> [TASKS]:
**A.** Print the part of the passage on Aristotle's theory of the syllogism that begins at the words "In connection with" and stops after "certain things (viz.".
**B.** Carry on the passage about Aristotle's theory of the syllogism from the point where it ends.

++++ PASSAGE SHOWN ++++

In connection with the doctrine of Inference, it is worth while to give
his definition of Syllogism or Inference (literally "computation") in
his own words. "Syllogism is a discourse wherein certain things (viz.
the premisses) being admitted, something else, different from what has
been admitted, follows of necessity because the admissions are what they
are. " The last clause shows that Aristotle is aware that the
all-important thing in an inference is not that the conclusion should be
novel but that it should be proved. We may have known the conclusion as
a fact before; what the inference does for us is to connect it with the
rest of our knowledge, and thus to show _why_ it is true. He also
formulates the axiom upon which syllogistic inference rests, that "if A
is predicated universally of B and B of C, A is necessarily predicated
universally of C. " Stated in the language of class-inclusion, and
adapted to include the case where B is denied of C this becomes the
formula, "whatever is asserted universally, whether positively or
negatively, of a class B is asserted in like manner of any class C which
is wholly contained in B," the axiom _de omni et nullo_ of mediaeval
logic. The syllogism of the "first figure," to which this principle
immediately applies, is accordingly regarded by Aristotle as the natural
and perfect form of inference. Syllogisms of the second and third
figures can only be shown to fall under the dictum by a process of
"reduction" or transformation into corresponding arguments in the first
"figure," and are therefore called "imperfect" or "incomplete," because
they do not exhibit the conclusive force of the reasoning with equal
clearness, and also because no universal affirmative conclusion can be
proved in them, and the aim of science is always to establish such
affirmatives. The list of "moods" of the three figures, and the
doctrine of the methods by which each mood of the imperfect figures can
be replaced by an equivalent mood of the first is worked out
substantially as in our current text-books. The so-called "fourth"

++++ RECORD EXTRACTS ++++

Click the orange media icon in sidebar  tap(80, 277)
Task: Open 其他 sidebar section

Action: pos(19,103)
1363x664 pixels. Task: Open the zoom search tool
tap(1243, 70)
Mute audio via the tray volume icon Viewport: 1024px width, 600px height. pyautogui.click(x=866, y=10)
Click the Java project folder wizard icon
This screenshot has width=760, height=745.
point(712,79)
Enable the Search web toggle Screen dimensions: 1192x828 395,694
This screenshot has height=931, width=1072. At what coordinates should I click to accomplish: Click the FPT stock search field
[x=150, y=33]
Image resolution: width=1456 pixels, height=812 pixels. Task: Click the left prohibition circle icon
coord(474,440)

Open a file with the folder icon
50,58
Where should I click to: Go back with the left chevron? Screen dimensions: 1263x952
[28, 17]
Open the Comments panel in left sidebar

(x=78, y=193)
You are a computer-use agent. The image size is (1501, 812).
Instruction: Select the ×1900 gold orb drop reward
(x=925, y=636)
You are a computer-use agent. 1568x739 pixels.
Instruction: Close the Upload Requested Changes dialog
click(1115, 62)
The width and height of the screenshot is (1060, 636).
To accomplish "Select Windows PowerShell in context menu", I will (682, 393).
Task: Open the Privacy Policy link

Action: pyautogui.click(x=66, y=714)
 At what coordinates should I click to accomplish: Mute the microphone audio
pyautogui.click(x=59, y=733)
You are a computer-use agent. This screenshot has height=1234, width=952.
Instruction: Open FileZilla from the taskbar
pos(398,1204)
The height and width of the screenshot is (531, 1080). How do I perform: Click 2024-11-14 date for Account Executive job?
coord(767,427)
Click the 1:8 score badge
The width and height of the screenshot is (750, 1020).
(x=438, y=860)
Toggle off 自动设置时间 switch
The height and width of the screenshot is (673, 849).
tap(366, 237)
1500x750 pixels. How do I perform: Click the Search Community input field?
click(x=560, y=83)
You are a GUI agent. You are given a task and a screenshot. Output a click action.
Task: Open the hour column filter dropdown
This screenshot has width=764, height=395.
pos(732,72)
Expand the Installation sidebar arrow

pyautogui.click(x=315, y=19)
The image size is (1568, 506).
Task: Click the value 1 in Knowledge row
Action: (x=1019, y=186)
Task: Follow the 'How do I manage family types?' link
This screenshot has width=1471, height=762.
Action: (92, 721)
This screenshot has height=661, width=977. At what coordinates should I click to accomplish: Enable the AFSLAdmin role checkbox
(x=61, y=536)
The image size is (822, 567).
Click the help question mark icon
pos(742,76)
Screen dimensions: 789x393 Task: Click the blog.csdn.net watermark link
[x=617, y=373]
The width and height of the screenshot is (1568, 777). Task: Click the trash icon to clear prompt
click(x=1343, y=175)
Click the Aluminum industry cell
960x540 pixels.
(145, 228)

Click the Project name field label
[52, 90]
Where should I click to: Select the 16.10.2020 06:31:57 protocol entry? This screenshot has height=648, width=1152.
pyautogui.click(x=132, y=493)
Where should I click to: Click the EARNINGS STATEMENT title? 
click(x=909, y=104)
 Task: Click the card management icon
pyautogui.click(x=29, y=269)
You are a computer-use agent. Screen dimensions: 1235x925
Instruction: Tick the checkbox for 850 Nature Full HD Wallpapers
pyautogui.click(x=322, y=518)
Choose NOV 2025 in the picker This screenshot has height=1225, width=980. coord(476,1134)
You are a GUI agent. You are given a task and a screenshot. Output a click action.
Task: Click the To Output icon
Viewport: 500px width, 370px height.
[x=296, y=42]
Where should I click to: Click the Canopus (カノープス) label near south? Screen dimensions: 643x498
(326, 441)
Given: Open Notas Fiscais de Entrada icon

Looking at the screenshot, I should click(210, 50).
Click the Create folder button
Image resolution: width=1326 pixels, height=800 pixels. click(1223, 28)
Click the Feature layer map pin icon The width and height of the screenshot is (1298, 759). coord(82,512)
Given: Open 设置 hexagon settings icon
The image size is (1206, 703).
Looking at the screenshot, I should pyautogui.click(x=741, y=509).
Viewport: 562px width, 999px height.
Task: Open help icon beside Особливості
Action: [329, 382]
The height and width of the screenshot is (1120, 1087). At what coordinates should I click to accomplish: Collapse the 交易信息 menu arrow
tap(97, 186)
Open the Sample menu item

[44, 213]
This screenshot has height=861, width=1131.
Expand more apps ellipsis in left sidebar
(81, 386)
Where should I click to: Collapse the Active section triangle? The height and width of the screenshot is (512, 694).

++++

> [OUTPUTS BY TASK]:
**A.**
In connection with the doctrine of Inference, it is worth while to give
his definition of Syllogism or Inference (literally "computation") in
his own words. "Syllogism is a discourse wherein certain things (viz.

**B.**
figure is not recognised, its moods being regarded merely as unnatural
and distorted statements of those of the first figure.

*Induction*. --Of the use of "induction" in Aristotle's philosophy we
shall speak under the head of "Theory of Knowledge. " Formally it is
called "the way of proceeding from particular facts to universals," and
Aristotle insists that the conclusion is only proved if _all_ the
particulars have been examined. Thus he gives as an example the
following argument, "_x_, _y_, _z_ are long-lived species of animals;
_x_, _y_, _z_ are the only species which have no gall; _ergo_ all
animals which have no gall are long-lived. " This is the "induction by
simple enumeration" denounced by Francis Bacon on the ground that it may
always be discredited by the production of a single "contrary instance,"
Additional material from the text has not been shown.